Depression of bone marrow activity: Exposure to N2O causes a depression of bone marrow activity, resulting in a reduction in the production of erythrocytes and leukocytes. However, since normal marrow contains a “store” of mature cells sufficient to supply several days’ needs, and the marrow recovers to return to production within 3 to 4 days, no hematologic change is seen following an isolated anesthetic or conscious sedation exposure to nitrous oxide. However, a second exposure within this period of time will extend inhibition of synthesis, which may exceed the safety factor of stored cells. Since repeated exposures at close intervals may produce leukopenia, frequent exposure to nitrous oxide (less than one week between administrations) should be avoided.
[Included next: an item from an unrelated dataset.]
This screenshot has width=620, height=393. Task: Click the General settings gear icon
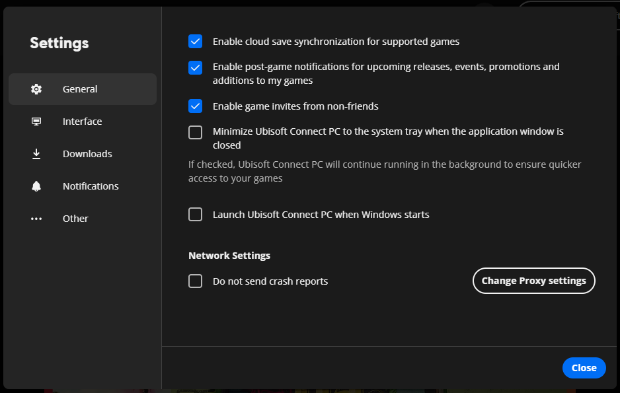pyautogui.click(x=36, y=89)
Immunocompromised: Because N2O seems to reduce chemotaxis (the motility of leukocytes) toward foreign proteins such as bacteria, as well as to reduce leukocyte action against tumor cells, patients with compromised immune systems should avoid nitrous oxide unless urgently required. This would include patients with AIDS or those taking immunosuppressive drugs.
Unwilling patients: N2O should never be used on an unwilling patient. If, after explaining the benefits, the patient does not want N2O, it should not be used.
Dental team exposure and unintended inhalation
In a review of the advantages and harmful effects of N2O in dental management by Ogawa and Misaki, while N2O inhalation sedation is effective for dental treatment, leakage of N2O in the operatory affects the health of the dental staff members. In addition to inadequate ventilation and scavenging systems, other equipment issues that may affect team members include equipment malfunctions, failures, and leaks due to poor connections.
In a study by Staubli et al, vitamin B12 levels were measured in anesthetic staff applying nitrous oxide. It showed reduced vitamin B12 plasma levels by measuring homocysteine, methylmalonic acid, vitamin B12, blood count, and the MTHFR C677T genotype. The study concluded that, provided a safety demand valve is used, the use of nitrous oxide (50%–70%) is safe for the vitamin B12 status of medical personnel.
Nitrous oxide is a valuable agent that assists patients who are anxious and fearful. It has an excellent safety record when used for anxiolysis and conscious sedation. There are, however, certain parameters that must be followed to ensure that every patient receives the proper and correct mode of treatment in this area.